Exercise inputs:
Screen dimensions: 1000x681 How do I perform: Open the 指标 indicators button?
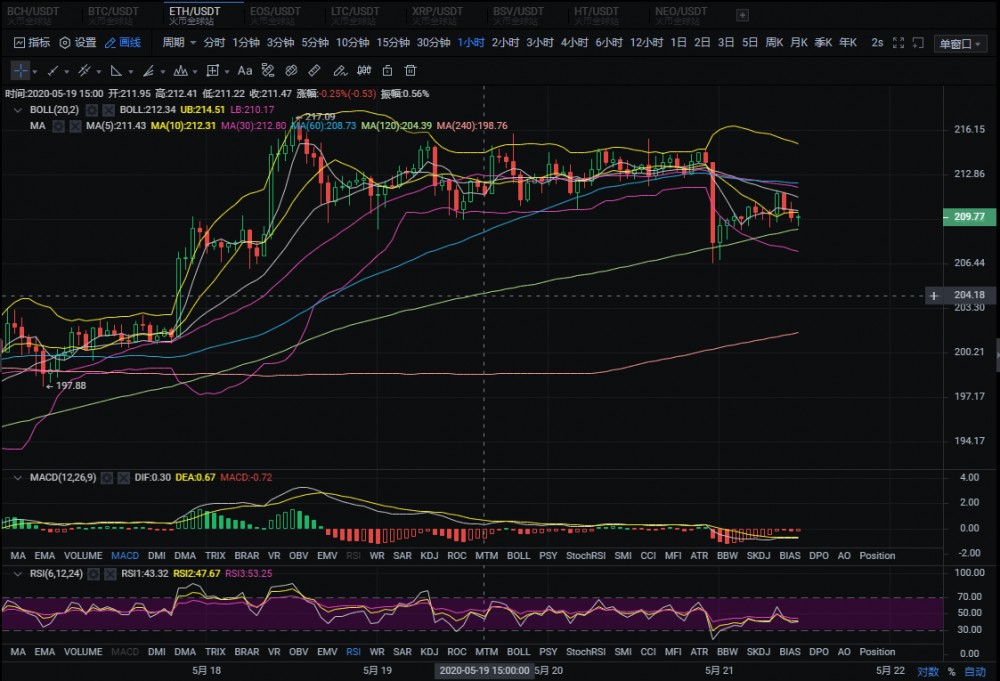pyautogui.click(x=32, y=43)
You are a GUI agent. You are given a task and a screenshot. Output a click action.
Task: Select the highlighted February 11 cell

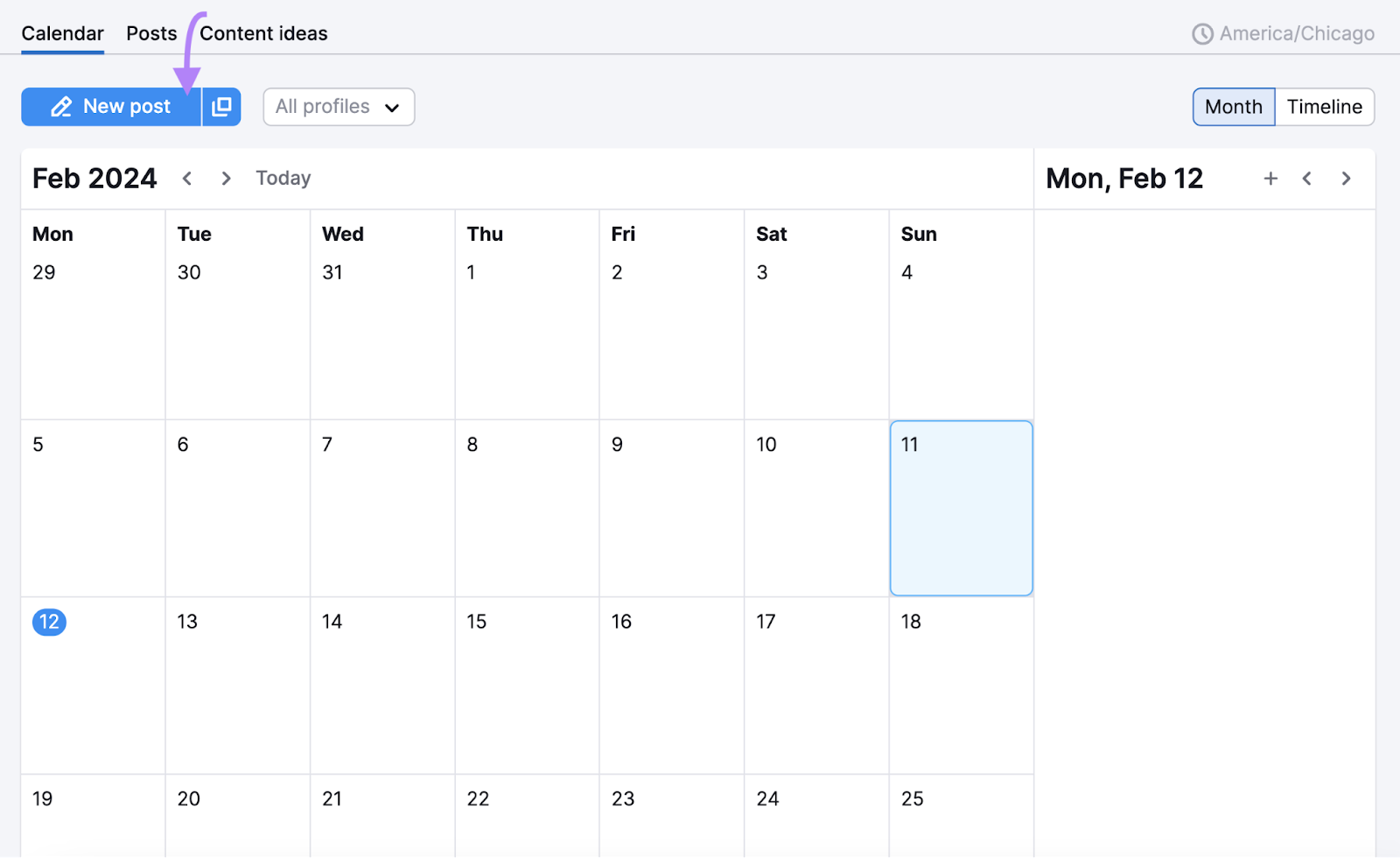(x=961, y=508)
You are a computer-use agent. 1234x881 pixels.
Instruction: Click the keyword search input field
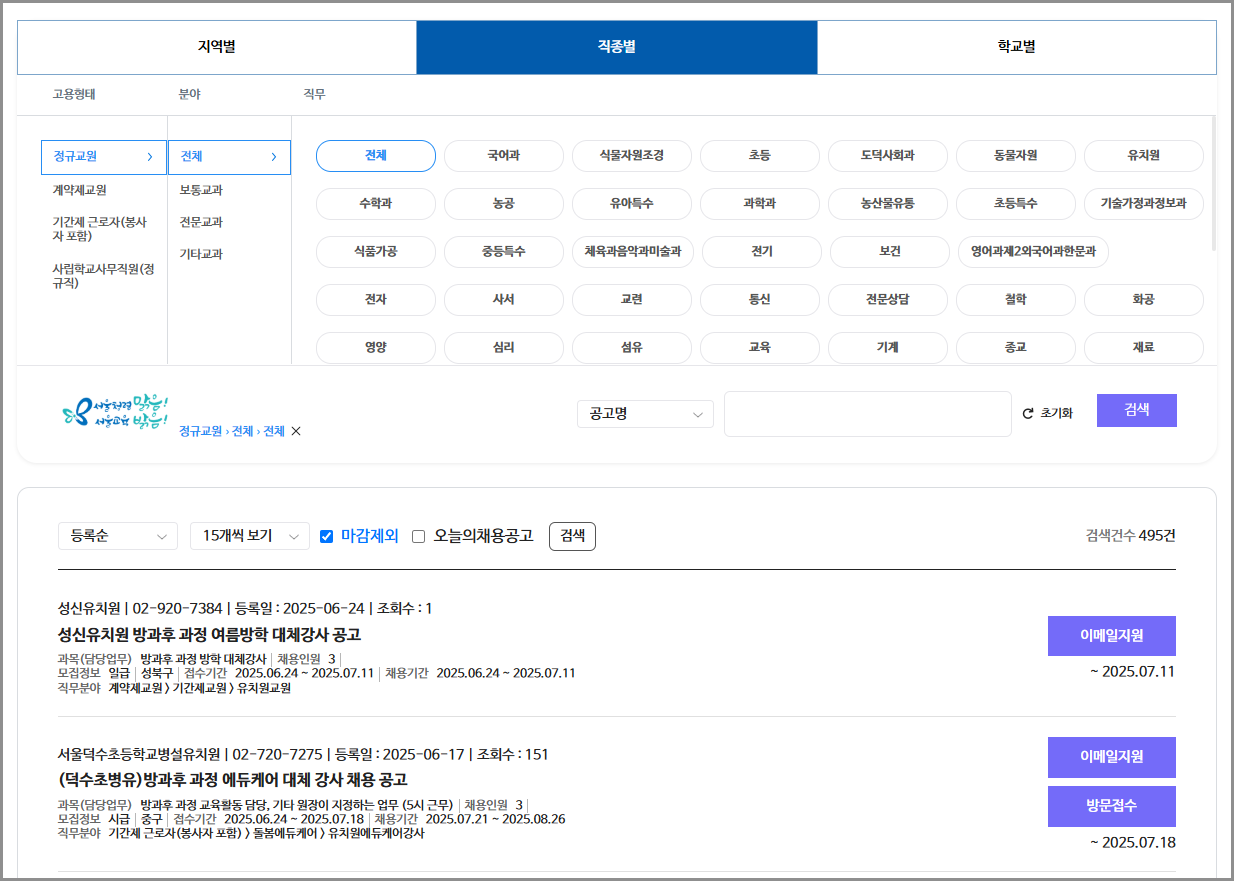pyautogui.click(x=867, y=413)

Task details:
Output all data exactly, omitting images.

Result of the task:
Screen dimensions: 1000x681 How do I perform: Open the 指标 indicators button?
pyautogui.click(x=32, y=43)
You are a GUI agent. You are given a task and a screenshot. Output a click action.
Task: Select the highlighted February 11 cell

(x=961, y=508)
You are a computer-use agent. 1234x881 pixels.
Instruction: Click the keyword search input field
pyautogui.click(x=867, y=413)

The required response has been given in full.